Task instructions:
Put each line of the listing below into a Markdown table with the columns "Row" and "Listing line", numbering the rows and skipping any blank lines. Leave the pictures out of the table.

Extracted material:

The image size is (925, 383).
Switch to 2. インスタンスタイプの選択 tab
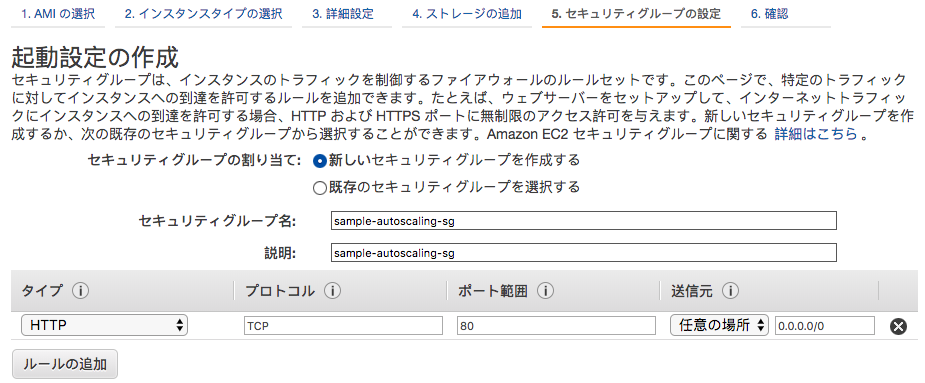click(x=204, y=14)
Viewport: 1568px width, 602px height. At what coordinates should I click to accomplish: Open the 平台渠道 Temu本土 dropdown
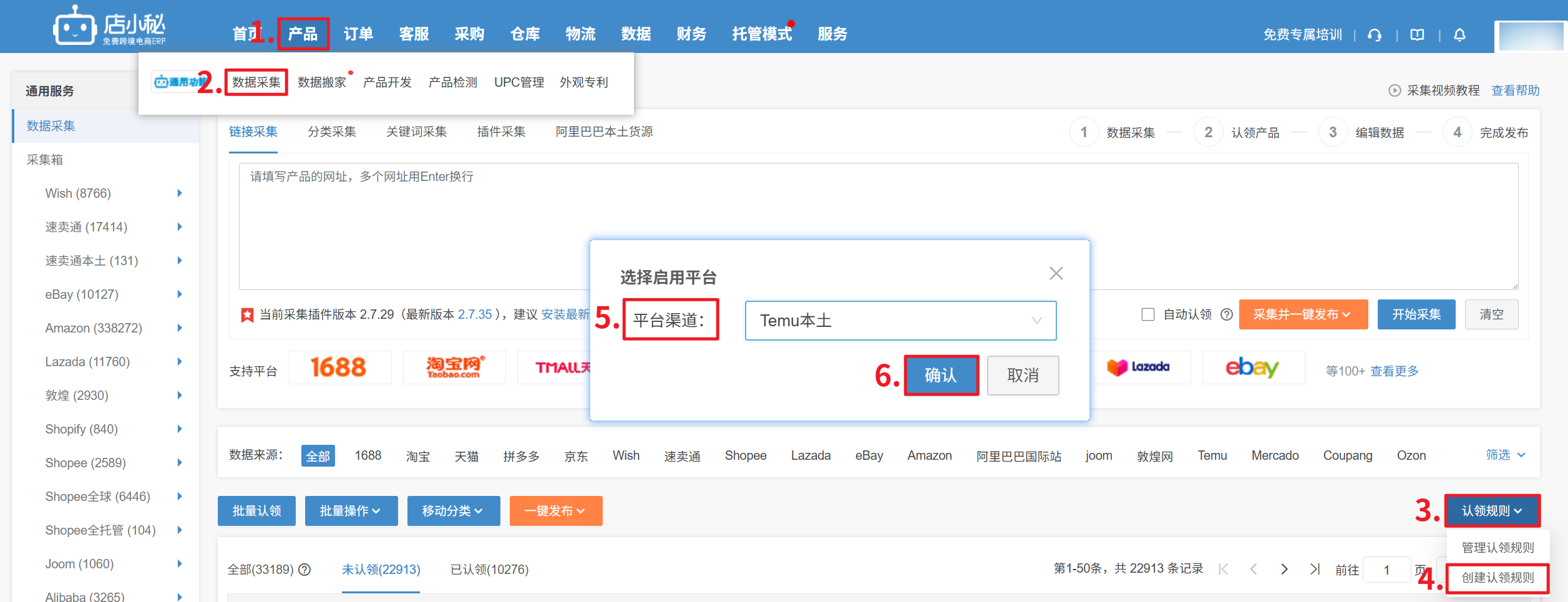(x=900, y=321)
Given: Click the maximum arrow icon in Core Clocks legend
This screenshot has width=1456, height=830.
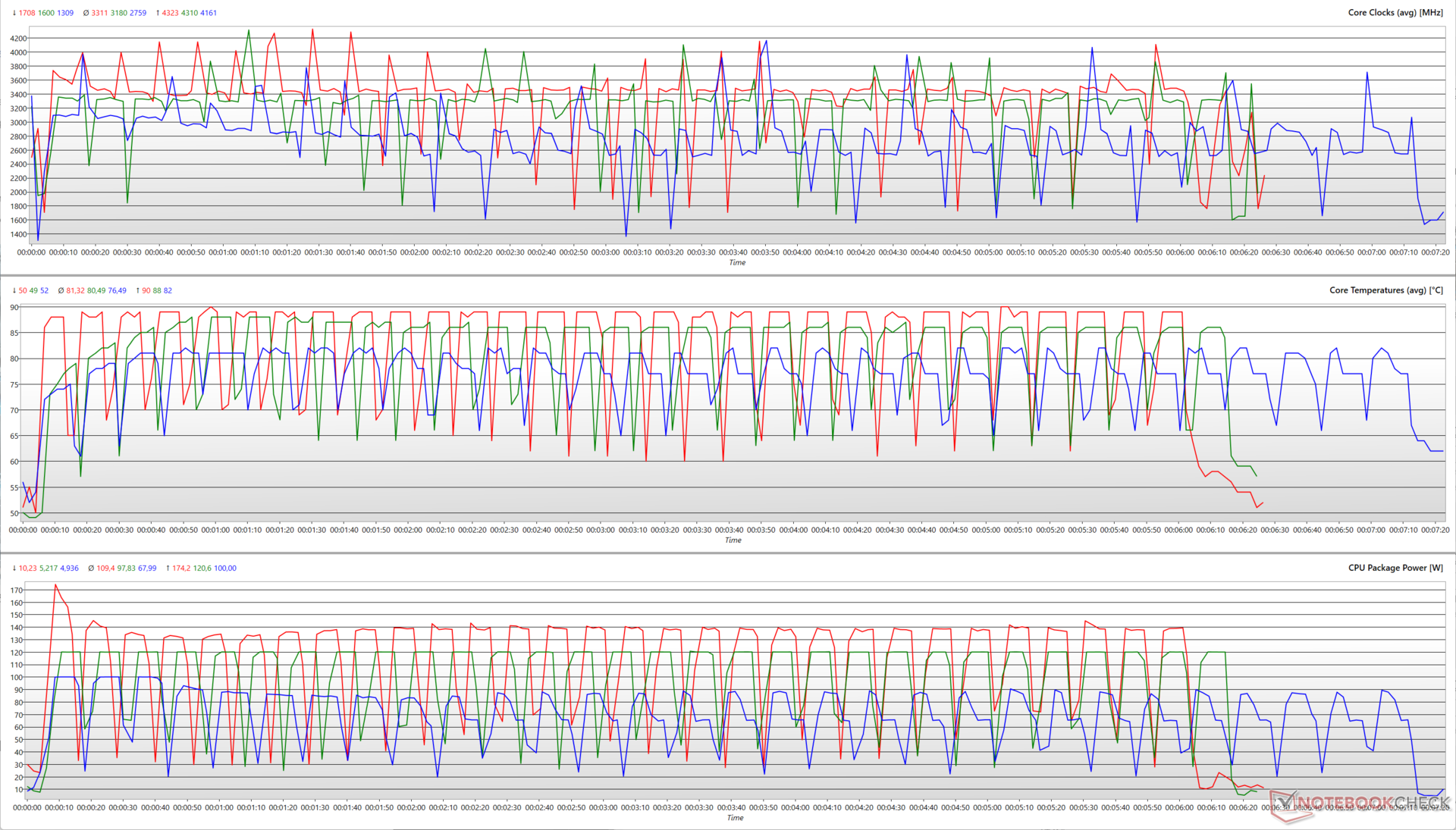Looking at the screenshot, I should pos(158,13).
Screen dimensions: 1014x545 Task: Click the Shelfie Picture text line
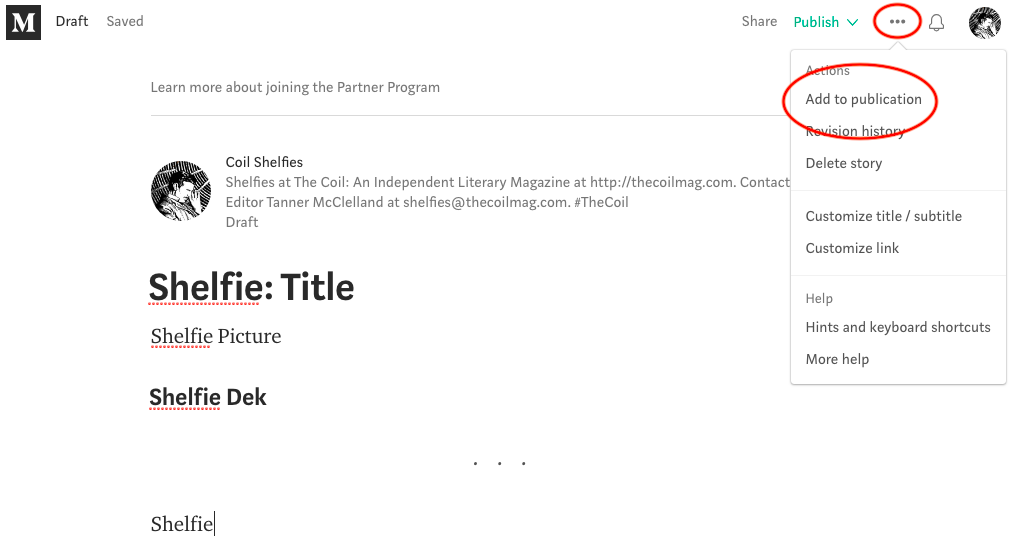pyautogui.click(x=216, y=336)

Result for this task:
| Row | Listing line |
|---|---|
| 1 | The image size is (925, 383). |
| 2 | Switch to 2. インスタンスタイプの選択 tab |
| 3 | click(x=204, y=14) |
| 4 | Viewport: 1568px width, 602px height. At what coordinates should I click to accomplish: Open the 平台渠道 Temu本土 dropdown |
| 5 | (x=900, y=321) |
| 6 | Given: Click the maximum arrow icon in Core Clocks legend |
| 7 | This screenshot has width=1456, height=830. |
| 8 | Looking at the screenshot, I should pos(158,13). |
| 9 | Screen dimensions: 1014x545 Task: Click the Shelfie Picture text line |
| 10 | pyautogui.click(x=216, y=336) |